In some locations (such as London in 1952), these smogs can be deadly; in the Pacific Northwest, they are generally just a nuisance, but they can make for dangerous driving conditions and freezing fog, and the air quality can cause health problems in some sensitive individuals.

The ‘East Wind’

The inversions that build in the Willamette Valley and Puget Sound lowlands – while substantial, pale to those that form over the Columbia Basin. In fact, the inversions over the Columbia Basin are so strong that they form a very persistent “cold pool” that can enshroud lower elevations in fog and low stratus clouds for days on end.

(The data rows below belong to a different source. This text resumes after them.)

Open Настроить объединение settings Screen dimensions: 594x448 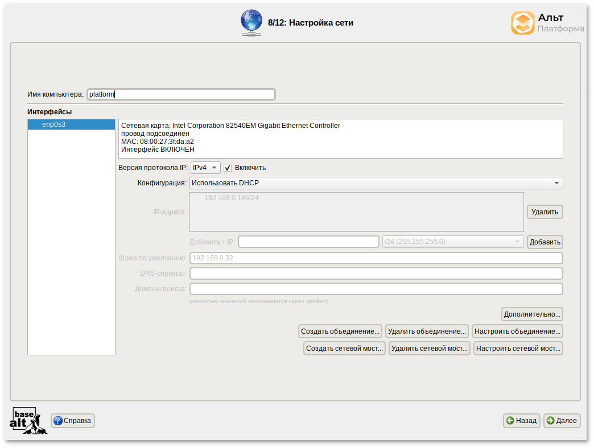tap(517, 331)
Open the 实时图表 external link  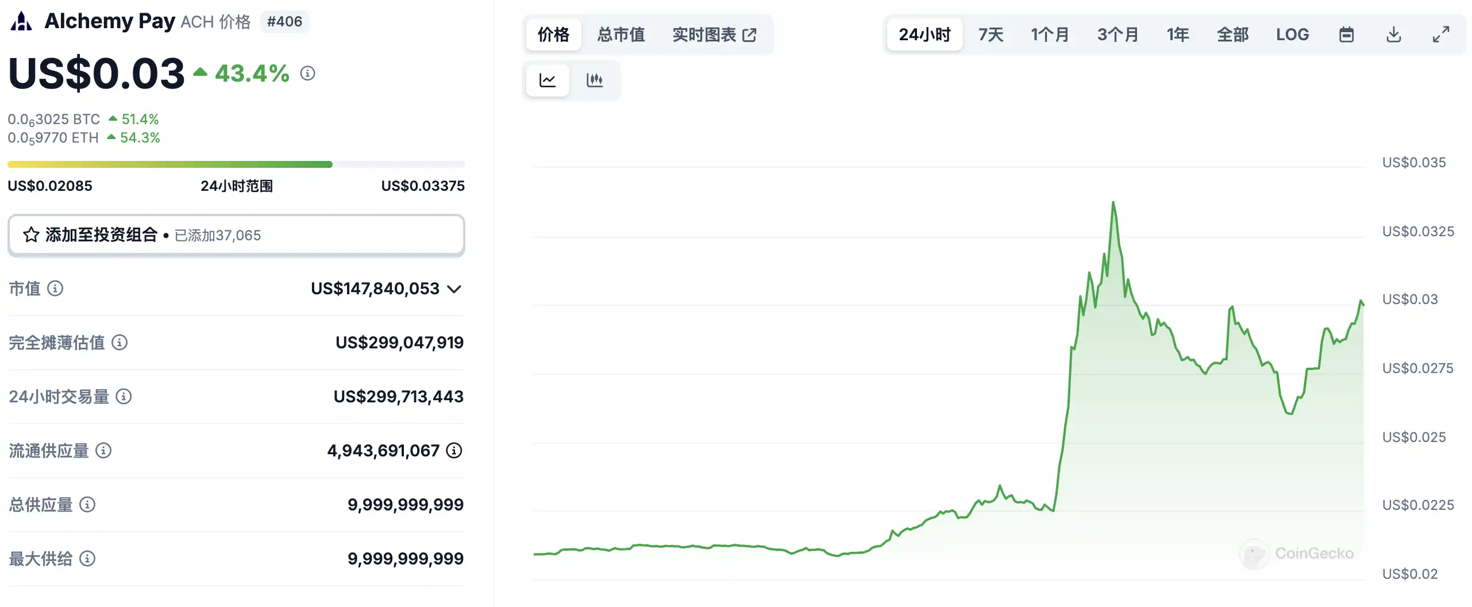pos(714,34)
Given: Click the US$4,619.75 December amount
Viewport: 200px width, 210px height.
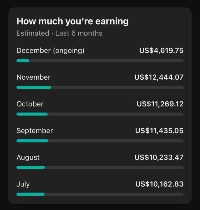Looking at the screenshot, I should pyautogui.click(x=161, y=51).
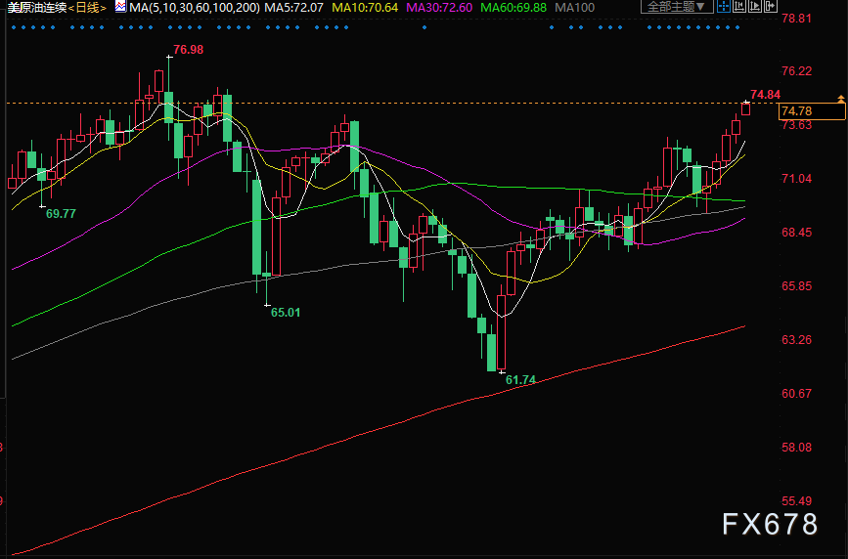Click the first blue grid icon at top right

pyautogui.click(x=722, y=7)
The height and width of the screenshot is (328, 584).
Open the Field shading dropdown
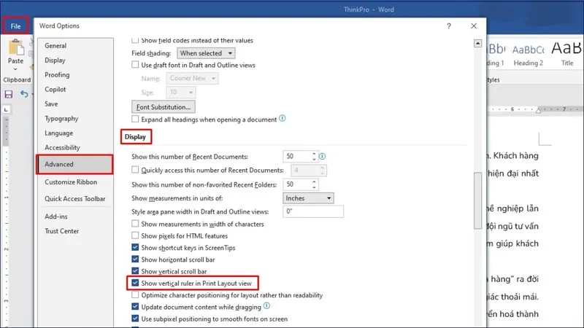[x=206, y=53]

And because this cold air is so dense, it is also associated with locally higher pressure. And with higher pressure east of the Cascades and lower pressure west of the Cascades, we’ll get a persistent, easterly wind as long as the ridge of high pressure – and the inversions that result – stay in place.

And unlike the catastrophic firestorms on September 7-8 2020, the easterly winds will primarily be channeled through the Columbia River Gorge due to their higher density. This will cause the winds to be more localized but more intense, with notorious locations like the steps of Vista House at Crown Point receiving 60, 80, even 100 mph gusts! Back in January 2014, Crown Point measured an incredible 122 mph gust – I doubt it will experience 100+mph gusts this time around, but 80+ mph gusts and windchills in the teens are highly likely.

 

Forecast

A front will give us a nice shot of rain late Sunday night/early Monday morning to begin the long workweek. It won’t be anything out of the ordinary for late November, but it may very well be the wettest system until mid-December.

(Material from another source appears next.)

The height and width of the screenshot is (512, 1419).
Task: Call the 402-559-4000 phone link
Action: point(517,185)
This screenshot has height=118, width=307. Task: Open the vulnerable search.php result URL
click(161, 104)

Beginning Tuesday, a ridge of high pressure develops over the area. The strength and position of this ridge will vary somewhat through the weekend, but overall it looks to remain in place and squash any storms that dare approach it out of existence.

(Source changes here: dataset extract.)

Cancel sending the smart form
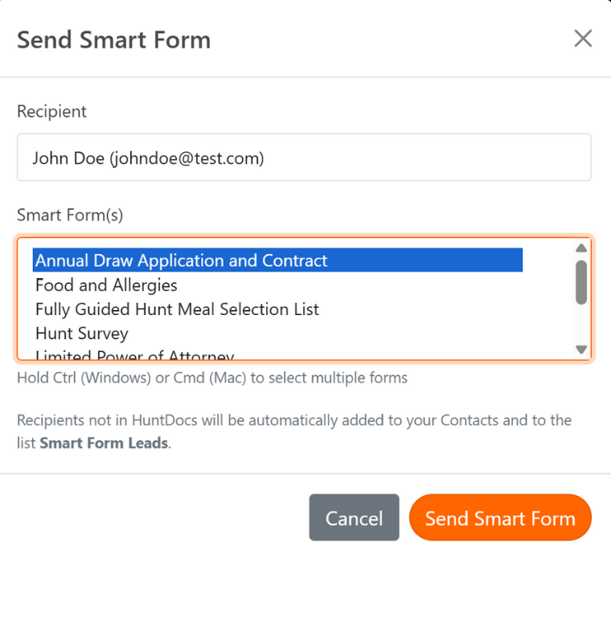 354,518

One of those audacious systems will attempt to move inland Thursday. Unfortunately, this front’s attempt to punch through the ridge is like David trying to fight Goliath without a slingshot. This front doesn’t stand a chance.

With this ridge overhead, a deep cold pool will develop over the Columbia Basin, increasing offshore gradients and easterly winds through the Columbia River Gorge. The below image shows the pressure gradients at 4pm Wednesday – look at all those isobars stacked up against the Cascades!

This cold pool and easterly winds should gradually weaken Friday through the weekend, but they won’t go away entirely. Some of the inversions may begin to weaken west of the Cascades, but they are expected to become even more pronounced east of the Cascades. For example, notice how much warmer the temperatures are in the Idaho Rockies than the Treasure Valley region of Southern Idaho in the image below.

Our first real chance at rain returning to the area is likely Tuesday/Wednesday next week, as some models weaken this ridge and allow systems passing to the north to clip our area. However, other models keep the ridge in place through next weekend, resulting in more abnormally dry weather. We *may*not see a return to our typical, unsettled, winter La Nina pattern until the second half of December.

Thanks for reading, and prepare for those east winds and inversions this coming week!
Charlie